A lot has happened over the past week or so to make me world weary. I listened to a woman talk about how she finally feels safe because Trump is president. I read about people who are convinced the kids organizing after the recent school shootings are actors. I’ve watched the lowest and most awful segments of American culture rise to power and become the cadre of leadership driving the conversation in nearly every sector. I watch and I am entirely powerless.
I cry your pardon.
I simply have no understanding of how to fight back. I don’t even know that ‘fight’ is the proper word to use. I’ve been so beaten down by this finely tuned false reality that I am starting to believe that the majority of people really feel this way–that a river of stereotypes have slid down our throat and now we know nothing but the worst version of diversity.
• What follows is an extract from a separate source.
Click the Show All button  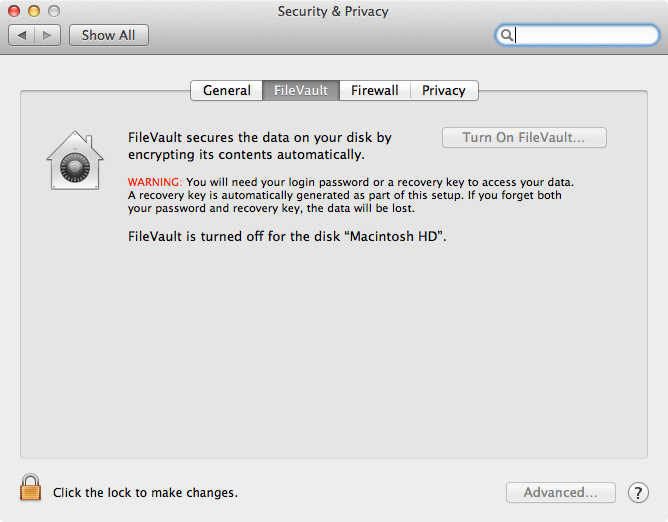(x=109, y=35)
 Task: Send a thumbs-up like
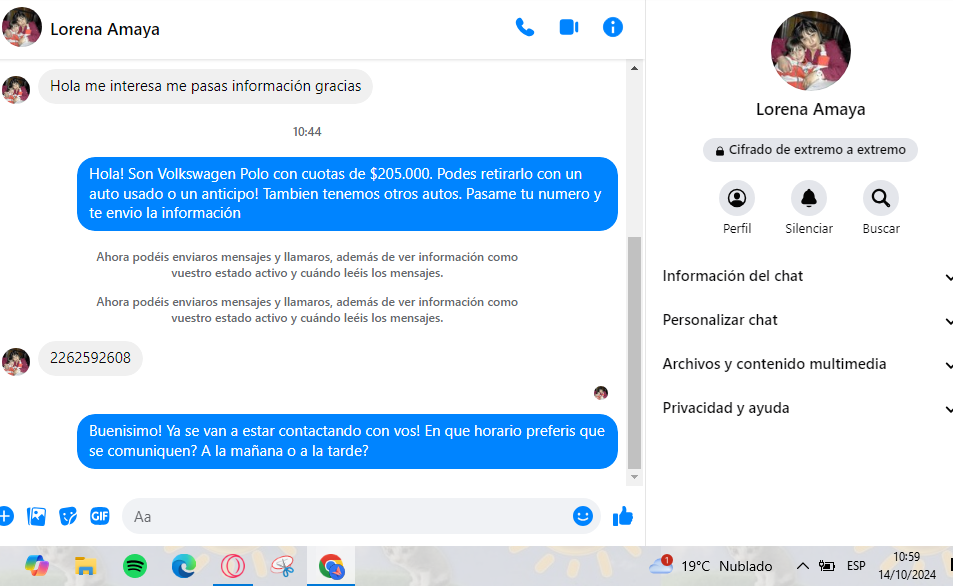(623, 516)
We know and we don’t care enough to do anything about it.
I cry our pardon.
We let this thing get away from us. The cyclic momentum seen in the Obama election, in Woodstock, and many many cycles before ended abruptly and the Yang rose to claim what the Ying could not hold. We are indeed behaving like the worst versions of ourselves and justifying it by allowing our leadership to behave in the most horrible way. We are victims of Russian social distortion not because they are so technologically savvy, but because we are so broken and misguided that we search for leadership without even looking to see if what they say or if they themselves are true. We are more interested in selfishly hearing our opinions propped up and justified than we are in having conversations that could possibly change our minds. Why change our minds when doing so has become equated with a loss in a zero sum game in a world where we can never be the losers.
So, I cry pardon. We are lost and we don’t know when we will be found again.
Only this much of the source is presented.